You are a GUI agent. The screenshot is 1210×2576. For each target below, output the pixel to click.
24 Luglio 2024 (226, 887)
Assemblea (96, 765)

--

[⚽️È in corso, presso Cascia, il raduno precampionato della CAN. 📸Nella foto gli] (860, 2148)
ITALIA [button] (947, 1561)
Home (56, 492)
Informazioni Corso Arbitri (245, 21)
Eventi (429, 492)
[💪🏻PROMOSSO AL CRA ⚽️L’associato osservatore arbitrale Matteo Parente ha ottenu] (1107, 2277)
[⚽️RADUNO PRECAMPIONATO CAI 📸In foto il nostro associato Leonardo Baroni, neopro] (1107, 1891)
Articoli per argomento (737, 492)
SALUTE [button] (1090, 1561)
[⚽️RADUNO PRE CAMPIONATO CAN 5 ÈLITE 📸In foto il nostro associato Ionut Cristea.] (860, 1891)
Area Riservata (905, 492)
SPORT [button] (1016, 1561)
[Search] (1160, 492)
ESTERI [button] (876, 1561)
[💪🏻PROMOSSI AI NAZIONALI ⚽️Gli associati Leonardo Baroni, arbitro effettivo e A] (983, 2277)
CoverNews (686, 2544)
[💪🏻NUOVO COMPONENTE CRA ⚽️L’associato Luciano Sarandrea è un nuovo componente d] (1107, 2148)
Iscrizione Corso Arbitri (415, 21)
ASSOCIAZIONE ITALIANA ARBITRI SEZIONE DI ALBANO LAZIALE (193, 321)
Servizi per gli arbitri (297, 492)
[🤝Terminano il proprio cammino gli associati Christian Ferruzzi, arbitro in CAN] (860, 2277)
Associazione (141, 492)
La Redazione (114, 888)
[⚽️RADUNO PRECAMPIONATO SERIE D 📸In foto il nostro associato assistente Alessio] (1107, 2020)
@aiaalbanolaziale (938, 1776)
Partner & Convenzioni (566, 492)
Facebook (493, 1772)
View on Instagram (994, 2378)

## Exercise requirements
With the line holding "Partner & Convenzioni (566, 492)" as the first and the line holding "View on Instagram (994, 2378)" as the last, set down that range of the entries above exactly, and nothing else.

## Finished exercise
Partner & Convenzioni (566, 492)
Facebook (493, 1772)
View on Instagram (994, 2378)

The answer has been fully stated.